Find your widest gap, the dimension where the distance between collection and usage is greatest, and close that loop first. One spinning flywheel creates momentum that makes the next one easier to start.

Remember that 80-90% of company data is unstructured. That is exactly the kind of data PIEES dimensions collect: conversation logs, sentiment signals, journey patterns, engagement metrics. The unstructured data goldmine from issue #15 is the fuel. The PIEES framework from issue #25 is the engine. The flywheel is how you make them compound.

Your action step

Pick your weakest loop. For the PIEES dimension where your collection-to-usage gap is widest, write a single-page plan: what data are you collecting, where does it currently live, and what is one concrete way it could feed back into the product within the next quarter? One spinning flywheel is enough to change the trajectory of an AI initiative.

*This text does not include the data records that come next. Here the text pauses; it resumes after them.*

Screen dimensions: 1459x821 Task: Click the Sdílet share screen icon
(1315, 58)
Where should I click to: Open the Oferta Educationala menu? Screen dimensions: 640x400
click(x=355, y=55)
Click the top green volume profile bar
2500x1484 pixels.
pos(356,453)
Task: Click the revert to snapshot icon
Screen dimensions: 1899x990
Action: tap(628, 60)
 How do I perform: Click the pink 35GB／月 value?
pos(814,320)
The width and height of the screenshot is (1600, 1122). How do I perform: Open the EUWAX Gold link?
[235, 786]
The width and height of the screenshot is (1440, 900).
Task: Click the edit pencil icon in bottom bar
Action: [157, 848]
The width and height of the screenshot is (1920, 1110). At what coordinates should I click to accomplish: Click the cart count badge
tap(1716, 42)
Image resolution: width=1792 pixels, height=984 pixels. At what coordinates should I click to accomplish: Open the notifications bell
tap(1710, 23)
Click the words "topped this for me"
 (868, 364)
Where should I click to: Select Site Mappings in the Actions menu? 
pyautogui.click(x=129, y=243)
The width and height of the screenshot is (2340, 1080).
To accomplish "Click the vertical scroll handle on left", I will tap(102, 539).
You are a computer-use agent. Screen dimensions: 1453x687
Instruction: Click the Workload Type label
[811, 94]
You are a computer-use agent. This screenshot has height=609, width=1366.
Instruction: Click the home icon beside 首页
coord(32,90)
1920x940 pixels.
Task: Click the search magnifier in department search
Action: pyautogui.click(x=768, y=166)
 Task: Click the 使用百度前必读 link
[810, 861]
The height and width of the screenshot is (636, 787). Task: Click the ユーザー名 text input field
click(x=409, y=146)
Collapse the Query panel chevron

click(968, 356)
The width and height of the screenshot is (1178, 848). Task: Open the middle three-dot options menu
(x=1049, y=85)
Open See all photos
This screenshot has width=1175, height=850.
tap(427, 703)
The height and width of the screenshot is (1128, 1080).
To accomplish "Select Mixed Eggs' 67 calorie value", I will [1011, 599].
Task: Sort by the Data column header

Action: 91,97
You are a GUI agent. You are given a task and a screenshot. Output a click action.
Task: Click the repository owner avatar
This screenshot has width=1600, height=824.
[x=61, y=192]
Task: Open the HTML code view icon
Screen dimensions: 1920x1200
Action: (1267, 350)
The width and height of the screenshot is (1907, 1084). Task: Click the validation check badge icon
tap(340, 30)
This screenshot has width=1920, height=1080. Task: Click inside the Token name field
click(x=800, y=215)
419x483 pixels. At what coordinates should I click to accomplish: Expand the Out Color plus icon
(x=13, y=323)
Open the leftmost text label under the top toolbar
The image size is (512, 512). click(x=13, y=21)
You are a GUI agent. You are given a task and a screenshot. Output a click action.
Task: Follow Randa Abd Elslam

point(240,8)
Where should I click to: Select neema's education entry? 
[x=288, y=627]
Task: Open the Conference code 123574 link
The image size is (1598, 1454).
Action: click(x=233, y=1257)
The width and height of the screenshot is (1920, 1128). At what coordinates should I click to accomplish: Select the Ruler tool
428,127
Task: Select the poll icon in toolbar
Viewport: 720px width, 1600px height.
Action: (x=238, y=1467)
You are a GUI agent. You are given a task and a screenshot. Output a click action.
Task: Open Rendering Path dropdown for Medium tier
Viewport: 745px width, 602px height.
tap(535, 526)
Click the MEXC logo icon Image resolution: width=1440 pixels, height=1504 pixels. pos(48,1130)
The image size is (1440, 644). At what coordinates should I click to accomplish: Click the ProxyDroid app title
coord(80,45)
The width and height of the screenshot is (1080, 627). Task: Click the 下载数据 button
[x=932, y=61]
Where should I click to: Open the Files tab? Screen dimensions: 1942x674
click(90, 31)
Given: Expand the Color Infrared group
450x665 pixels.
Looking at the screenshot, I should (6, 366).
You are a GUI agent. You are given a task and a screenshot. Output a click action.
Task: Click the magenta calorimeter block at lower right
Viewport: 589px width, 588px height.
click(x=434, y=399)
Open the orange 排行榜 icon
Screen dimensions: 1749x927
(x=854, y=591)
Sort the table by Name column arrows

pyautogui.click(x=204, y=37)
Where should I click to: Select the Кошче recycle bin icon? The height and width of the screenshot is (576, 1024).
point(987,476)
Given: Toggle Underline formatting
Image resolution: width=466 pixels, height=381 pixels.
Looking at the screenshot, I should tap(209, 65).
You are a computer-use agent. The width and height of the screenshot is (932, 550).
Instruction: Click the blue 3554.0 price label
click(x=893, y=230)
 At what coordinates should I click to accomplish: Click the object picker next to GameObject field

Watch Mark Abraham's TED talk "The Power of Personalization in the Age of AI." Abraham makes a compelling case that the companies winning at personalization are not the ones sending more messages, they are the ones closing the loop between customer data and tailored experiences. His insight that only about 10% of businesses truly master personalization reinforces the PIEES flywheel concept: the gap is not in collecting data, but in using it.

If you'd like help turning your PIEES audit into a concrete data flywheel strategy, or want me to speak to your leadership team on the business value of closing the AI loop, I'd love to help.

Frequently Asked Questions

What is a data flywheel in AI?
A data flywheel is a self-reinforcing system where proprietary data powers AI to deliver value, and the act of delivering value generates better data. Each cycle improves the next, so the system accelerates as it learns from its own output. Starbucks Deep Brew, Klarna's customer service AI, and Duolingo's learning platform are all operating data flywheels.
How do you apply the PIEES framework as a data flywheel?
Each PIEES dimension (Personalization, Interaction, Emotion, Experiences, Stories) has a collection side and a usage side. Score your product 1-5 on collection maturity and 1-5 on usage maturity for each dimension. Most teams score 3-4 on collection and 1-2 on usage. Your biggest immediate opportunity is to close the loop on data you already have, not to collect more.
Why does closing the data loop matter for AI value?
96% of organizations investing in AI report productivity gains, but only 5% capture value at scale. The gap is that most organizations collect behavioral signals, conversation logs, and engagement metrics every day without feeding them back into the product. Competitive advantage comes from flywheels that compound: each use improves the data, which improves the AI, which delivers more value, which generates more data.